The title agency and related services we provide are conducted through an underwritten title company, title agencies, and individual escrow officers. Our underwritten title company is domiciled in California and is generally limited by requirements to maintain specified levels of net worth and working capital, and to obtain and maintain a license in each of the counties in California in which it operates. The title agencies and individual escrow officers are also subject to regulation by the insurance or banking regulators in many jurisdictions. These regulators generally require, among other items, that agents and individuals obtain and maintain a license and be appointed by a title insurer. We also own a title insurer which issues policies generated by our agency operations in relatively limited circumstances. This insurer is domiciled in New York and is therefore subject to regulation by the insurance regulatory authorities of that state.

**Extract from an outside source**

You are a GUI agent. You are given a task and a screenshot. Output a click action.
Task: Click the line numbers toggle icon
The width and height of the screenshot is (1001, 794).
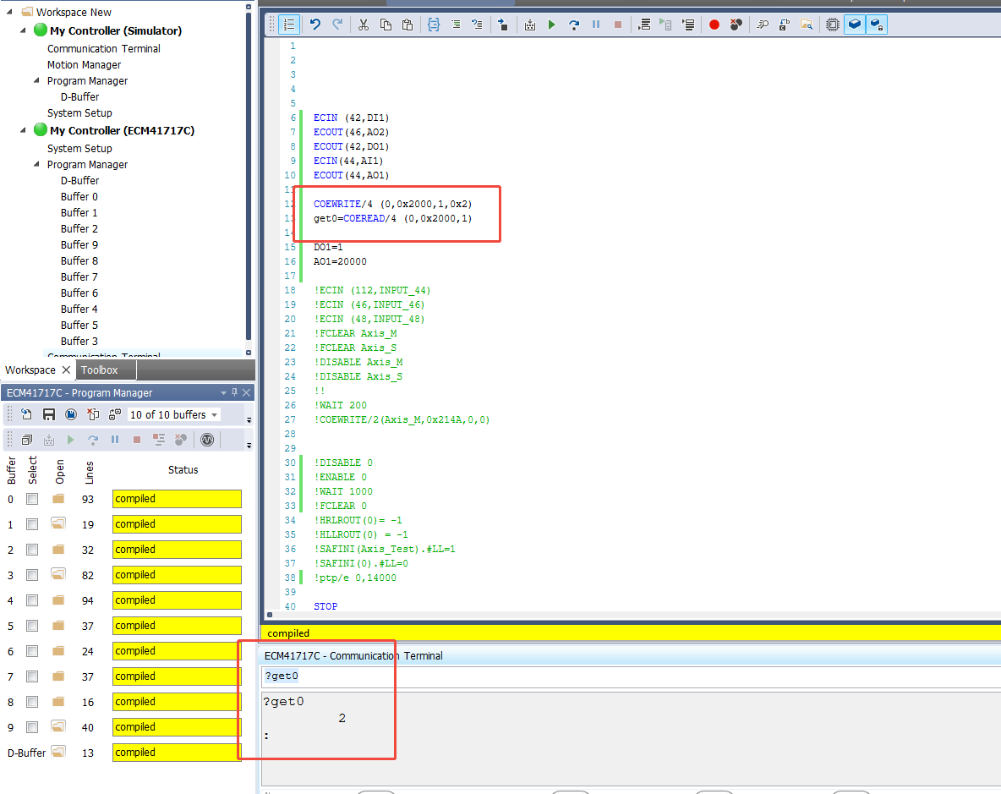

Among other things, no person may acquire 10% or more of our common stock without the approval of the New York insurance regulators.
 
In 2006, the California Department of Insurance adopted regulations that include formulas that would require rate reductions on title insurance that would begin in 2010. These regulations were superceded in 2009, though the California Department of Insurance may take similar action in the future. The effect of any such new measures cannot be predicted with certainty until they are adopted. Florida, New Mexico, and Texas have also announced reviews of title insurance rates and other states could follow. At this stage, we are unable to predict the outcome of these or any similar processes. Any such rate reductions could adversely affect our revenues from our title agency services.
 
Although we do not believe that compliance with future laws and regulations related to our businesses, including future consumer protection laws and regulations, will have a material adverse effect on our company, enactment of new laws and regulations may increasingly affect the operations of our business, directly or indirectly, which could result in substantial regulatory compliance costs, litigation expense, adverse publicity, and/or loss of revenue.
 
Employees
 
As of December 31, 2009, we had approximately 8,900 employees, all of which were principally employed in the U.S. None of our workforce currently is unionized. We have not experienced any work stoppages, and we consider our relations with employees to be good.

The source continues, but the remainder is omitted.